Oggi i lavori si sono concentrati sui temi più difficili e il ministro della Transizione ha incontrato le singole delegazioni del G20 per cercare di sbloccare il nodo della decarbonizzazione. L’opposizione più dura è venuta dall’India, Paese emergente che dipende dagli idrocarburi per la sua crescita economica. Ma il via libera parziale della Cina, che ha riscosso l’applauso in sala, ha permesso di superare anche le resistenze indiane. Secondo quanto viene riferito, il ministro cinese avrebbe dato l’ok a uno dei punti rilevanti della trattativa, ma avrebbe comunque confermato l’opposizione rispetto ad altri impegni previsti dalla dichiarazione. Le trattative proseguono per cercare di convincere i Paesi “meno ambiziosi” che continuerebbero a rifiutare impegni vincolanti sull’accelerazione della decarbonizzazione.
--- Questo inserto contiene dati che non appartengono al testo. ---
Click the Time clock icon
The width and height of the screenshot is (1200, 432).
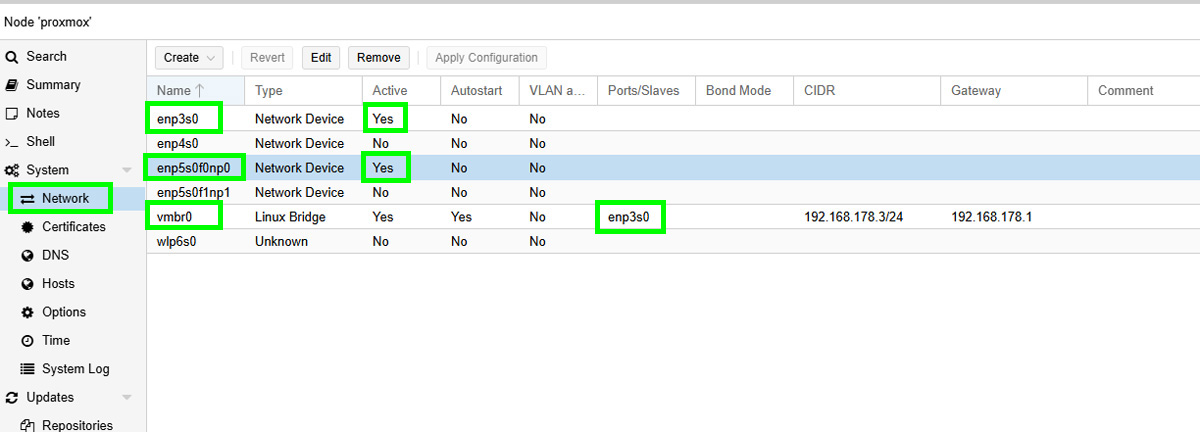pyautogui.click(x=27, y=341)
“Su due punti non abbiamo trovato l’accordo  e li abbiamo rinviati al G20 dei capi di Stato e di governo: rimanere sotto 1,5 gradi di riscaldamento globale al 2030 ed eliminare il carbone dalla produzione energetica al 2025”. Lo ha annunciato Cingolani in conferenza stampa al termine del G20 Ambiente di Napoli. “Usa, Europa, Giappone e Canada sono favorevoli, ma quattro o cinque Paesi, fra i quali Cina, India e Russia, hanno detto che non se la sentono di dare questa accelerazione, anche se vogliono rimanere nei limiti dell’Accordo di Parigi”. Mentre l’approfondimento di alcuni temi più controversi verranno riviati a una fase successiva. Per questo motivo, il testo dell’intesa di massima sarà limato nelle prossime ore e terrà conto delle resistenze confermate da alcuni Paesi. “Sarei stato più ambizioso” ma “penso che possiamo essere assolutamente contenti e soddisfatti, non avevamo tutto questo ottimismo, sembravano esserci barriere più alte”, ha aggiunto Cingolani.